The horses were none too thrilled about the mud, or the wolf, but the hunter wasn't betraying any worry, so they followed. It took Hernén a moment to realise that he'd been the one to introduce the kid to horses in the first place, and breathed a "Well done" as they passed.
"We're lucky," Belladonna told him as he struggled up the slope to her, not bothering to shrug up onto two feet as she turned to join him, claws sinking deep into the mud so she kept her grip. "There's a deer-trail over the ridge, and sunlight if we keep on down the other side."
"That is lucky," he agreed, then paused as the hunter and the last of the packhorses joined them. "Do we know where the water's coming from?" he asked them both, pitching his voice to carry.
The hunter tried to take the travois from him, staggered, nearly fell before Hernén reclaimed it, motioned for the kid to open the harnesses instead. "No sir," he said, in a voice nearly as deep as the brown wolf's, and would have added something if Belladonna didn't talk right over them both to grumble "When do we ever?"
Travois finally attached to the harnesses, Hernén reached up, scratched companionably at the base of the mare's mane, and wished he had any of Ulysse's talent for water. Even Geoffrey's would have helped, would have given them better warning, but all Hernén had was an eye for charts and air. He sighed, stepping forward to hook his fingers through the mare's chinstrap, got the three of them moving again.
"How likely are we to get jumped?" he breathed down towards Belladonna, quietly enough and aimed enough that the human with them wouldn't hear.
She shrugged without glancing up at him, narrow shoulders moving under her fur. "No scat, yet, no trails that follow the deer. They may join us later." She glanced up at him, glanced back at the hunter trailing him, the stragglers below them on the slope. "No way of knowing without knowing the rivers and the territories around here, and--"
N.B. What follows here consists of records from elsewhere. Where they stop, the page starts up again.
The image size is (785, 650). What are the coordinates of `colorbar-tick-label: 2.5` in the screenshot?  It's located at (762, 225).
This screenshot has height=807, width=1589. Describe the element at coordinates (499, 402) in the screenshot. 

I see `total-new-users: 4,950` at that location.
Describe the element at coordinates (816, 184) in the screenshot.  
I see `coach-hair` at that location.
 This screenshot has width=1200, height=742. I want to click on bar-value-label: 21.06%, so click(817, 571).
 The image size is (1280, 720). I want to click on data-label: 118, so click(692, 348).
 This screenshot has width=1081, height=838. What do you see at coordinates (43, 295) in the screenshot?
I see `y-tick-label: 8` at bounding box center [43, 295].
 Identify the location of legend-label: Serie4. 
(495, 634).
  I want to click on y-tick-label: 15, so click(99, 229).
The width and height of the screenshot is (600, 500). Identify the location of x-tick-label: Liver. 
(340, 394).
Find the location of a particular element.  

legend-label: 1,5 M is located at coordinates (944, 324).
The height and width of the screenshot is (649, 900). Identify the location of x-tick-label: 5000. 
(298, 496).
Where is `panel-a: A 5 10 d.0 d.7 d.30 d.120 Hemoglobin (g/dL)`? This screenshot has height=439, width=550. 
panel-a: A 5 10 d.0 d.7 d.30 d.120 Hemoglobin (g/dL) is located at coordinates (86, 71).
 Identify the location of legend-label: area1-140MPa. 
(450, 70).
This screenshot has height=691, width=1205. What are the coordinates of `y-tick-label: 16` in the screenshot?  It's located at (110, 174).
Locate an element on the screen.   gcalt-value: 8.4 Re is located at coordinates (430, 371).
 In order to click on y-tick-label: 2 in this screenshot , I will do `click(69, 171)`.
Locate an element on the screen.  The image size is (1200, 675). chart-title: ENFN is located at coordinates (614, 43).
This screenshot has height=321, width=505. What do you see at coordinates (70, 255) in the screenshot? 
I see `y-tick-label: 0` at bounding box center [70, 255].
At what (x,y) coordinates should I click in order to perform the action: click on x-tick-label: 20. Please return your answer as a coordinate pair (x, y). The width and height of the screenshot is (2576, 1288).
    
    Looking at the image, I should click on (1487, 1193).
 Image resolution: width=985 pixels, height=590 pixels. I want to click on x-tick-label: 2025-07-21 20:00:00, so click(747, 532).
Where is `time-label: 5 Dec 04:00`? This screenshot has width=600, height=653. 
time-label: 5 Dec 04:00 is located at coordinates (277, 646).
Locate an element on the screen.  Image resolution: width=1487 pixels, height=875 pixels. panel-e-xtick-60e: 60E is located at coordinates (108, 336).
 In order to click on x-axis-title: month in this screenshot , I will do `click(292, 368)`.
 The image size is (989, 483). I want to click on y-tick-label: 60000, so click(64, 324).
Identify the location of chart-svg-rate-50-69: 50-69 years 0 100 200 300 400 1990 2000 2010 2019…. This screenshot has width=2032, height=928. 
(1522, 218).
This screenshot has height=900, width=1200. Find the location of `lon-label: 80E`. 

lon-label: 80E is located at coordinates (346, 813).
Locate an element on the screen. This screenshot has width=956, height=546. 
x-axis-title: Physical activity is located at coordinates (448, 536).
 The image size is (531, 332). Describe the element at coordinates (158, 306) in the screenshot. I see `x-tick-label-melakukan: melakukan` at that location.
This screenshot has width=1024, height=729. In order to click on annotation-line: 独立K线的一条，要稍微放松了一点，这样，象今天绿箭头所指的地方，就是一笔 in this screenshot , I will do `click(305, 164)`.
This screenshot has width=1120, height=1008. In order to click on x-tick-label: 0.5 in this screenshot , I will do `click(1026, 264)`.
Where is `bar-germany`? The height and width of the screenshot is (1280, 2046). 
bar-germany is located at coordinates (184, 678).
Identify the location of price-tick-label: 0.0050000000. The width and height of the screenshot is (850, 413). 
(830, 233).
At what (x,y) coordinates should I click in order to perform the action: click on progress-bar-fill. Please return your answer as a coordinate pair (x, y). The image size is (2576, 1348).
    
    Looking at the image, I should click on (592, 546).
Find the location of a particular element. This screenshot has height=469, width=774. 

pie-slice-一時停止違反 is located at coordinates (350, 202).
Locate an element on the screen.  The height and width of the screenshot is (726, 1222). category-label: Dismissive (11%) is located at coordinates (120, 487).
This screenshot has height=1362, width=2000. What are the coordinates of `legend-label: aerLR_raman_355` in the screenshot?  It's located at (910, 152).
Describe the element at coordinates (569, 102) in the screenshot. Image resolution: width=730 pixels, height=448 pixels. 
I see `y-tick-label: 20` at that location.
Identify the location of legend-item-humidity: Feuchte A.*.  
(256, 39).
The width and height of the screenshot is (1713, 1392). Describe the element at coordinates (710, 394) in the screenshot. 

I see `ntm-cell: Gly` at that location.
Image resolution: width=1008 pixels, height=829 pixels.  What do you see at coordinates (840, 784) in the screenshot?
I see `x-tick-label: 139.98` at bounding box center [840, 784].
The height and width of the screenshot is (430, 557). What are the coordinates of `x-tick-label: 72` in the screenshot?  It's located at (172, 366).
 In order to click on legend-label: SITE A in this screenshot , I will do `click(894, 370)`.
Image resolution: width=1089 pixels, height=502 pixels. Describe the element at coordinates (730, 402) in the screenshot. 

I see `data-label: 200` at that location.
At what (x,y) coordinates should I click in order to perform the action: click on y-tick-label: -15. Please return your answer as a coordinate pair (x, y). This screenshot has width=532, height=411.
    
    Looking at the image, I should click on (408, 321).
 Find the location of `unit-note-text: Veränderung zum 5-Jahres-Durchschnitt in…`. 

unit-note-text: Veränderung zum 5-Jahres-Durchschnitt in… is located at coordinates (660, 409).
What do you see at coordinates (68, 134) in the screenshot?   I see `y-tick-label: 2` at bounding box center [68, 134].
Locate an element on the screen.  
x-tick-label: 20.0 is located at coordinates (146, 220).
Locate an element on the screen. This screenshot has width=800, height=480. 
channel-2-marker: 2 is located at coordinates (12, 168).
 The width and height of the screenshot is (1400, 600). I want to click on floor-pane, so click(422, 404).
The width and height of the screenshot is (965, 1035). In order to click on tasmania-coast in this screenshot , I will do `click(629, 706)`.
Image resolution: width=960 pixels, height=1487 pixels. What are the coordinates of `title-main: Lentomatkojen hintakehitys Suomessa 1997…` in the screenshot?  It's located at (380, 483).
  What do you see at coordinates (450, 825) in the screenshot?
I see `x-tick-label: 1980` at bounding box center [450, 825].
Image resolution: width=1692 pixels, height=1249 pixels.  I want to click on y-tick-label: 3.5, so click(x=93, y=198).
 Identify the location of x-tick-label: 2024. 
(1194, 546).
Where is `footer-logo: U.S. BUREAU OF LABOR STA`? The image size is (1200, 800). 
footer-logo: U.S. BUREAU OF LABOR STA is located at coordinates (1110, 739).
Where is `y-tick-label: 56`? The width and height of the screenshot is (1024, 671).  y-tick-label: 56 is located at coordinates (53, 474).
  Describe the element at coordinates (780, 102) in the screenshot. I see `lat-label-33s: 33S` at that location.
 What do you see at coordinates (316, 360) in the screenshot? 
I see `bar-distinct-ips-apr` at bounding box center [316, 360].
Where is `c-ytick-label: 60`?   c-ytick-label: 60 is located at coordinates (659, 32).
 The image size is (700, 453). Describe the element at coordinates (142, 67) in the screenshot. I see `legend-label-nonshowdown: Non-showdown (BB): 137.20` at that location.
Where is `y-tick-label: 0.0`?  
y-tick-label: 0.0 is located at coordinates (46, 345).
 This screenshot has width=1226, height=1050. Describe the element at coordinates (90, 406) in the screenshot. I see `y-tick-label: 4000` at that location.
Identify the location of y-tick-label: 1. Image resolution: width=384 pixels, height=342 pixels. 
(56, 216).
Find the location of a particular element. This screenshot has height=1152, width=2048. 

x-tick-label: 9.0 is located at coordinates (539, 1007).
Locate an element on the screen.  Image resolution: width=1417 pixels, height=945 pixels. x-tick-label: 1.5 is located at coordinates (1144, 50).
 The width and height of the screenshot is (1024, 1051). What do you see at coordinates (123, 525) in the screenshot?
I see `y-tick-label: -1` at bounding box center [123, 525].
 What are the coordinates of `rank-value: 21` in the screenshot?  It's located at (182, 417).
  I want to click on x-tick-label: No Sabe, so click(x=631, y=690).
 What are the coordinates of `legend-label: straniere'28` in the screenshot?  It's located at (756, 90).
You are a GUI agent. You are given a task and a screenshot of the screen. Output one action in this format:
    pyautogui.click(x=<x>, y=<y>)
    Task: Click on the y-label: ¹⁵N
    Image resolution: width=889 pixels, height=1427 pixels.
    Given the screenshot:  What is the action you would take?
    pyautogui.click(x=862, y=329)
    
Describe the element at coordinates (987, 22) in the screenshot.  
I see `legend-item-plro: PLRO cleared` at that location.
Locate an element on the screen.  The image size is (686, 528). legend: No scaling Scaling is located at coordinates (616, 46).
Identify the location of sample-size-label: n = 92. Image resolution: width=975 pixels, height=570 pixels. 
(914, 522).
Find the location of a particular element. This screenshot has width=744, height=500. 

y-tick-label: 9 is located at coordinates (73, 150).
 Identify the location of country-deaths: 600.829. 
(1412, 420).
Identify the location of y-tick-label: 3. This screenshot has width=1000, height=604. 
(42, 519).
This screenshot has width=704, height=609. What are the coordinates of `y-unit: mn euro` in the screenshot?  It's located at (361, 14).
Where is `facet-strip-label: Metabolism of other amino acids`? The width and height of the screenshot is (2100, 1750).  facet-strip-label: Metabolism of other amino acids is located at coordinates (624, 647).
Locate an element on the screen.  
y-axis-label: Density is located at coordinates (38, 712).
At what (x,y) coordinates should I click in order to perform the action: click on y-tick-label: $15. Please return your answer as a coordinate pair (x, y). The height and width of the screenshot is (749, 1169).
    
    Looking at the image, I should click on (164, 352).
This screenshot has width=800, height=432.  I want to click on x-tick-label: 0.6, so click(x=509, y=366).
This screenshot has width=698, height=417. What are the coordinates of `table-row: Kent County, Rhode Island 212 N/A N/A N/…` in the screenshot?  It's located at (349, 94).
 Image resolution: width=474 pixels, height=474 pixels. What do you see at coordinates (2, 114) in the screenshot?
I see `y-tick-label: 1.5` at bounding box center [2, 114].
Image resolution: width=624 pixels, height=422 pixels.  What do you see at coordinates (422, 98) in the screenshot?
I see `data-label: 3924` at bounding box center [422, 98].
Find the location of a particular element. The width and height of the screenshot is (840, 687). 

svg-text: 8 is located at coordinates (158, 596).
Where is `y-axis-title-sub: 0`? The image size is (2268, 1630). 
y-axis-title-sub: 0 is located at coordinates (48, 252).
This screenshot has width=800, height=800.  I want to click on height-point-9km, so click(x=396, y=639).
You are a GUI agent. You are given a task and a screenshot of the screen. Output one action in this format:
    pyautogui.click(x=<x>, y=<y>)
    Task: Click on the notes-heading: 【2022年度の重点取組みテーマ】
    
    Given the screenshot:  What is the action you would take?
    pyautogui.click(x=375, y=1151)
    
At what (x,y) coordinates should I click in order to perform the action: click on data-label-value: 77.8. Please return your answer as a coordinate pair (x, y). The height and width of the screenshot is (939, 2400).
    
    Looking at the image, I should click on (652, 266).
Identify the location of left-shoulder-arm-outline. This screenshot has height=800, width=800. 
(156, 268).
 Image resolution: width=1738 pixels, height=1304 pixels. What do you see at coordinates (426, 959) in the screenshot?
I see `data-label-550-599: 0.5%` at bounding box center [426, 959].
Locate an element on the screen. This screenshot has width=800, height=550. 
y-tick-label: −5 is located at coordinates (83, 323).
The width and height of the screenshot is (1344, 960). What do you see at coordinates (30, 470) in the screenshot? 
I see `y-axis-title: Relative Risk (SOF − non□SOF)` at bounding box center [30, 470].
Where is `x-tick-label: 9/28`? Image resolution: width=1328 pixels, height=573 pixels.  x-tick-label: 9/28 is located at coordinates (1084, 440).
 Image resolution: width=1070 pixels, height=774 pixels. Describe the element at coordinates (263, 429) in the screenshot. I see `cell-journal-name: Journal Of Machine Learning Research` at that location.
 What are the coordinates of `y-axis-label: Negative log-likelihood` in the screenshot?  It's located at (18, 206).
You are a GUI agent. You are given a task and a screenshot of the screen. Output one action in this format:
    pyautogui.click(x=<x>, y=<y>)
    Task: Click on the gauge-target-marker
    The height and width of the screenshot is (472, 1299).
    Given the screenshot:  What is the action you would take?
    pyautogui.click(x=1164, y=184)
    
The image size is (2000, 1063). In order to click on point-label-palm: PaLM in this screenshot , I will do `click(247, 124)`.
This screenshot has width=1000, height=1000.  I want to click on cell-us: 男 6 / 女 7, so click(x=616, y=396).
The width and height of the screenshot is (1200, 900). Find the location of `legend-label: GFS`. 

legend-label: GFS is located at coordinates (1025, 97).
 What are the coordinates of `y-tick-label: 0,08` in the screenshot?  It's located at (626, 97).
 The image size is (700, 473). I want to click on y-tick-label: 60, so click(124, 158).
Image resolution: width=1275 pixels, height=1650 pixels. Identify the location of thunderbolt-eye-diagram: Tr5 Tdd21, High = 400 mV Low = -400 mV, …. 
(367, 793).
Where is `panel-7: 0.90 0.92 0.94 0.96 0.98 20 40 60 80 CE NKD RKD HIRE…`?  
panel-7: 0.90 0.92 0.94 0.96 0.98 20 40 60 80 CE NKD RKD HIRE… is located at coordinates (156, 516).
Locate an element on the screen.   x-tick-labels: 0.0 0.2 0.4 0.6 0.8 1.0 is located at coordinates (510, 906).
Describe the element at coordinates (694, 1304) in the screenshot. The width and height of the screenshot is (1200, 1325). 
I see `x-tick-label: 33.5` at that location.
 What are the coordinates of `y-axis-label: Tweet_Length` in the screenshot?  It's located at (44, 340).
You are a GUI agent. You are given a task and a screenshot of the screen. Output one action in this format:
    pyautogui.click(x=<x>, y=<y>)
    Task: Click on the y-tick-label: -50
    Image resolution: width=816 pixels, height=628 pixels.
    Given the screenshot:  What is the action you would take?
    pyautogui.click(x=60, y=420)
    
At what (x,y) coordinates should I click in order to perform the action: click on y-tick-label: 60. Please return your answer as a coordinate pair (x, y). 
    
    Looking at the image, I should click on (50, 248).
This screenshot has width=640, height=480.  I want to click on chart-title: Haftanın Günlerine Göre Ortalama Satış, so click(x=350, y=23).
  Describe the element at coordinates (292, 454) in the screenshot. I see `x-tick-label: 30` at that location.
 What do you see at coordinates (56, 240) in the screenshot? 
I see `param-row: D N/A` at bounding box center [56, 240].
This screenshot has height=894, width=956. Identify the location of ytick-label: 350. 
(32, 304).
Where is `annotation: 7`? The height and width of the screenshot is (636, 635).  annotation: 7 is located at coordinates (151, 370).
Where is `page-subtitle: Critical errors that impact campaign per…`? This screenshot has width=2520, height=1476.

"--and we don't, I know," he sighed. "All right. You've got lookouts posted?"
She sneezed a laugh. "That's your job, human," she said, loud enough to carry, "but Ettore's got our watch, and there was a human who smells of steel and wheat with him when I left."
Hernén glanced over his shoulder, met eyes with the hunter, who dipped his head, a little amused under his bedraggled hair. "Usoa was the one who sent the horses back?" he offered, and after a moment's thought Hernén nodded.